(Корнелий Тацит)На моих коленях шелестит папирус – сын Нила. Он был растением, стал свитком. Он помнит разливы и сушь, плеск весел, хлопанье парусов, кваканье лягушек, крик птиц, боль от врезающегося ножа, всю свою давнюю жизнь. Но ему дано вместить и мою…
Солнце вступило в знак Льва. Тень кленов легла на плиты Форума затейливым узором, напоминающим неразгаданные письмена. Мне казалось, что я вступаю в какой-то забытый мир. Туда не доходили римские легионы, и древние могилы не были потревожены нашими хищными Орлами.
И вдруг прозвучало мое имя. Номенклатор[32], шедший рядом с носилками, кому-то его назвал. Отдернулась шелковая занавеска. Пахнуло аравийскими благовониями. На меня пристально смотрела женщина. Дерзкий взгляд и печаль на губах. Как соединить этот вызов и ранимую улыбку?
– Тиберий Семпроний Гракх. – Она удивленно вскинула брови. – Гракх в наши дни?
Мое имя! Оно всегда было моим проклятием. Почему нам не дано самим выбрать имен? Я Семпроний. Ты Юлия. Мой прадед был прославленным народным трибуном, твой – безвестным муниципальным всадником. Отец мой умер простым всадником, а твой – пожизненным народным трибуном, принцепсом и был провозглашен богом. Ему поклоняются и приносят жертвы в храмах. Греки называют это метаморфозами.
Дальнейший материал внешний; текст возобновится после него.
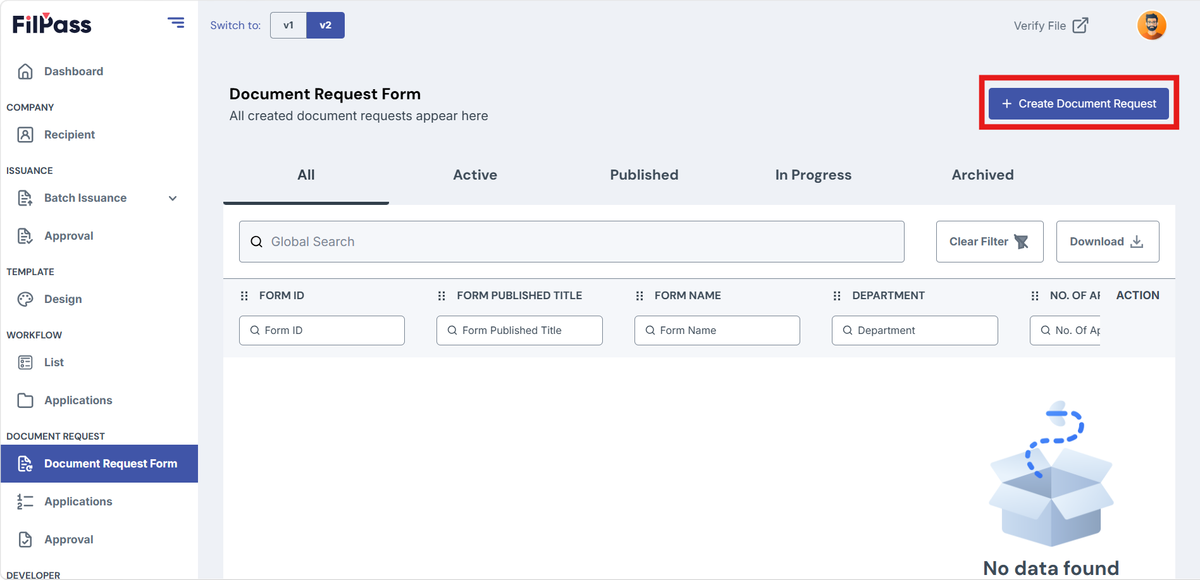Switch to v1 version toggle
Но как часто мы не поспеваем за превращениями и сохраняем за изменившимся старое имя. Так мы именуем тирании республиками, тиранов – отцами отечества, ростовщиков – всадниками, нищих – квиритами. Так и я оказался недостойным своего имени!
Моя мать Антистия ушла от отца к богатому либертину. И отец поручил меня дорогостоящим образованным рабам. Мой первый наставник, грек, ничем не напоминал благородного Блоссия, друга и воспитателя Гракхов. Его не волновало обнищание свободного гражданства, но зато он обожал мимов[33] и готов был претерпеть порку, лишь бы не пропустить их представление. Иногда он брал меня с собою, боясь оставить одного. Однажды я его выдал, повторив при отце непристойный жест. Грека, не посчитавшись с его ценой, отослали в деревню крутить вместе с колодниками мельничное колесо!
Отец, заботясь о моей нравственности, приобрел сгорбленного сирийца, страстного поклонника стоической философии[34]. Он набил мою голову изречениями и притчами, как мешок горохом. О, эта мудрость, рожденная в вестибулах и каморках для рабов! О, эти благодетельные зайцы, стоящие на задних лапках перед царем зверей и видящие смысл в своем съедении! О, эти глупые ослы, терпящие побои за желание переменить господина!
Потом школа ритора[35]. На меня напялили пеструю тогу, сшитую из раздобытых где-то лоскутов. Слова обветшали и утратили свой былой смысл. Но это не смущало! Можешь не верить сам, сумей убедить других. Заставь облиться слезами над судьбой плененной ахейцами Андромахи! А сколько таких Андромах на твоей вилле? Ты даже не знаешь их настоящих имен и обходишься кличками. И, отдавая их на ночь какому-нибудь гостю, ты не замечаешь их слез.
Риторика! Меня убеждали, что я должен в ней преуспеть. Чтобы возродить блеск своего прославленного рода. Но речь моя оставалась скованной, а слова скользкими и бесцветными, как медуза.